Metaflow, Netflix's Python framework for data science, is now open source

[+] amirathi|6 years ago|reply

After going through a lot of marketing fluff, I landed on this useful page which explains Metaflow basics: https://docs.metaflow.org/metaflow/basics

Here's my understanding:

- It's a python library for creating & executing DAGs

- Each node is a processing step & the results are stored after each step so you can restart failed workflows from where it failed

- Tight integration with AWS ECS to run the whole DAG on cloud

I don't know why their .org site oddly feels like a paid SaaS tool. Anyway, thank you Netflix for open sourcing Metaflow.

[+] seeravikiran|6 years ago|reply

I would also add - dependency management (certain degree of reproducibility) as a first class feature leveraging conda.

[+] teekert|6 years ago|reply

So it's like Snakemake? [0] Snakemake can also control k8s clusters. Perhaps they are easier to set up with Metaflow?

[0] https://snakemake.readthedocs.io/en/stable/

[+] savin-goyal|6 years ago|reply

Addendum - You can mix and match what steps of the DAG run on the cloud.

[+] est|6 years ago|reply

looks like airflow with ML tools?

[+] Thorentis|6 years ago|reply

How is this different / better to existing tools or workflows? I don't like to criticise new frameworks / tools without first understanding them, but I like to know what some key differences are without the marketing/PR fluff before giving one a go.

For instance, this tutorial example here (https://github.com/Netflix/metaflow/blob/master/metaflow/tut...) does not look substantially different to what I could achieve just as easily in R, or other Python data wrangling frameworks.

Is the main feature the fact I can quickly put my workflows into the cloud?

[+] vtuulos|6 years ago|reply

hey, I'm one of the authors of Metaflow. Happy to answer any questions! Netflix has been using Metaflow internally for about two years, so we have many war stories :)

[+] omarhaneef|6 years ago|reply

Thanks for open sourcing this.

Can you say a little about which niche this would occupy, and what the motivation is? Is it intended to compete with Tensorflow and Pytorch or to be an industrial strength version of SKlearn.

I looked through the tutorial on my mobile and the answer was not immediately clear.

Is the benefit that it auto scales on AWS without having to think through the infrastructure?

[+] ageofwant|6 years ago|reply

G'day, seems like an cool tool, thanks - the links to the github tuts are currently broken...

I'm of the opinion that adopting some standard DAG meta format for data science may make a positive impact on the reproduceability issues we have in science generally. So its good to see the idea has real world merit as well.
------------------------------------------------
→ **Exercise requirements**:
(1) Duplicate everything in the Metaflow thread from "- Each node" down to "feature leveraging conda.".
(2) Decide whether each statement agrees with the Metaflow thread, answering yes or no and quoting the words from the thread that settle it: (a) Netflix has used Metaflow internally for about two years. (b) Metaflow has tight integration with Google Cloud for running the whole DAG. (c) A commenter reports that the links to the GitHub tutorials are working.

→ **Material supplied**:
------------------------------------------------
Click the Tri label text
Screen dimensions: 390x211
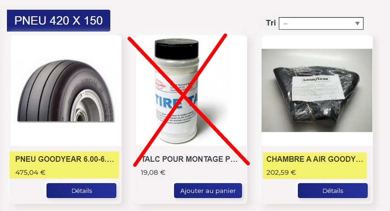(x=271, y=23)
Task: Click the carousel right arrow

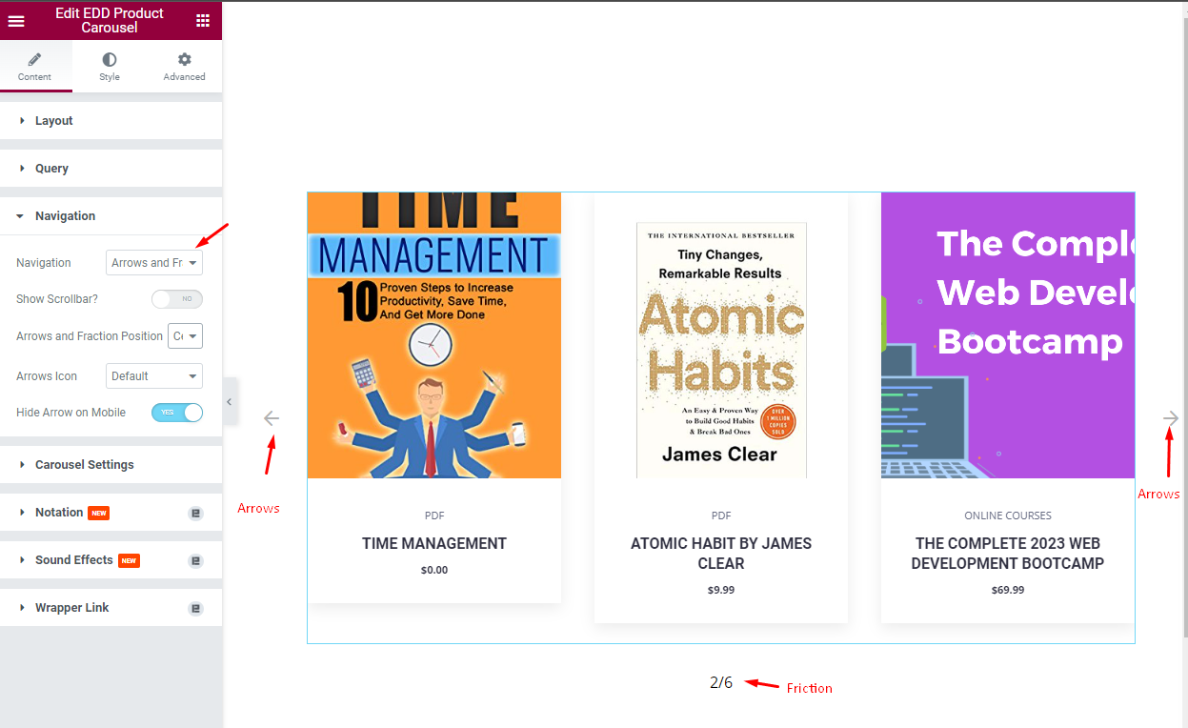Action: tap(1170, 417)
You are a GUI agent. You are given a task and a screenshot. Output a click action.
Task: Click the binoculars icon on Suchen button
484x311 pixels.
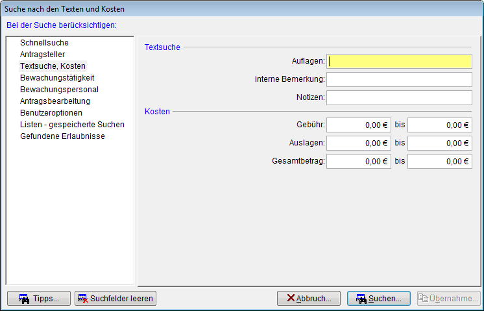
------------------------------------------------
→ **Solutions below**:
(1)
- Each node is a processing step & the results are stored after each step so you can restart failed workflows from where it failed

- Tight integration with AWS ECS to run the whole DAG on cloud

I don't know why their .org site oddly feels like a paid SaaS tool. Anyway, thank you Netflix for open sourcing Metaflow.

[+] seeravikiran|6 years ago|reply

I would also add - dependency management (certain degree of reproducibility) as a first class feature leveraging conda.

(2)
(a) Yes: "Netflix has been using Metaflow internally for about two years"
(b) No: "Tight integration with AWS ECS to run the whole DAG on cloud"
(c) No: "the links to the github tuts are currently broken"